Non solo aziende in crisi (92%), ma anche Pmi e professionisti. In particolare, gli studi di consulenza, un settore da oltre 20mila addetti e 2,6 mld di fatturato nel 2007. Secondo le rilevazioni dell’Università Bocconi, è già in atto un crollo verticale, che porterà nel 2010 le aziende a un taglio del 20%.
Lo studio “Uscire dalla crisi. Quale aiuto dalla consulenza?”, condotto in collaborazione con Ernst&Young e presentato nei giorni scorsi, ha evidenziato il brusco cambiamento di rotta dopo un 2008 molto positivo (+4%).
Se mancano le risorse, si tirano i remi in barca, a volte anche a discapito della “qualità strategica” delle scelte aziendali, amministrative e gestionali?
La crisi, purtroppo, sta spostando l’attenzione sulle priorità di base, costringendo la consulenza per le imprese a un ruolo più marginale: in base ai dati, il 60% delle aziende sta tagliando proprio la consulenza tradizionale: strategica, organizzativa, finanziaria, contabile.
Di contro, cresce l’importanza in aziende della consulenza informatica, probabilmente in quanto considerata leva di sviluppo competitivo, indispensabile epr superare la crisi.
In generale, l’Italia risulta leggermente indietro (quarta posizione) rispetto al resto d’Europa in quanto a diffusione e fatturato.
Segmenti strategici come quello dell’Outsourcing (7% contro 20%) e della consulenza IT registrano un giro d’affari ancora davvero esiguo, rispettivamente 7% e 3%.
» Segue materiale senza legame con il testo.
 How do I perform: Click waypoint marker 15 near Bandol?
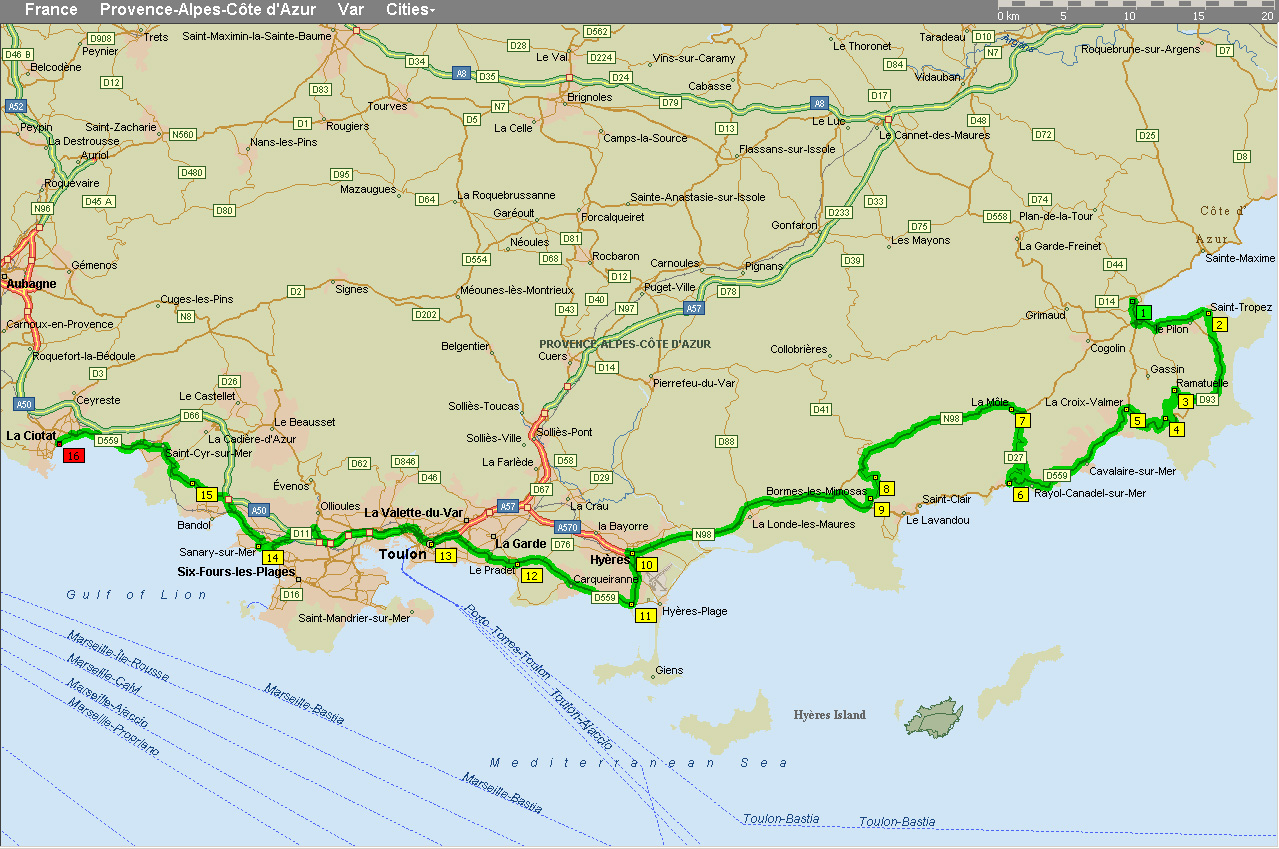(206, 495)
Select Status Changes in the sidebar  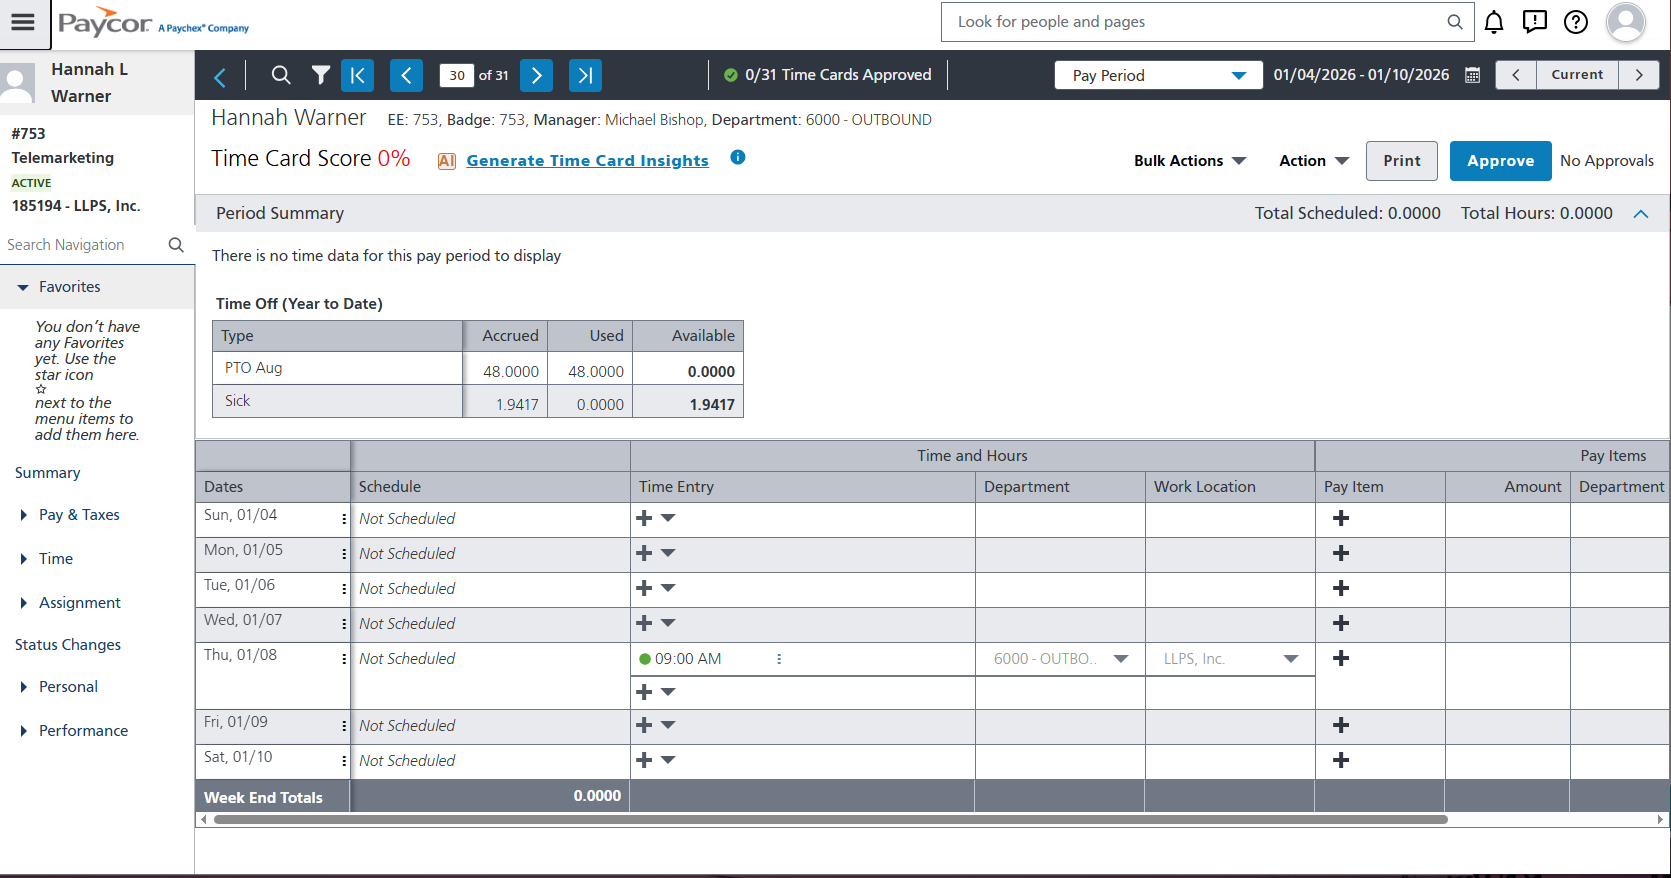(68, 645)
Le barriere? Secondo le imprese intervistate, per prima cosa, troppa teoria e poca pratica, eccessiva forma e scarsa sostanza, poca collaboratività e condivisione delle best practice. E poi ancora, specializzazione a volte insufficiente rispetto agli obiettivi promessi.
Inoltre, i manager italiani lamentano poca condivisione del rischio, ad oggi tutto sulle spalle dell’azienda in caso di fallimento del progetto: una soluzione “qouta fissa di base più extra in caso di successo” darebbe maggiore fiducia e porterebbe gli imprenditori a investire di più nella consulenza.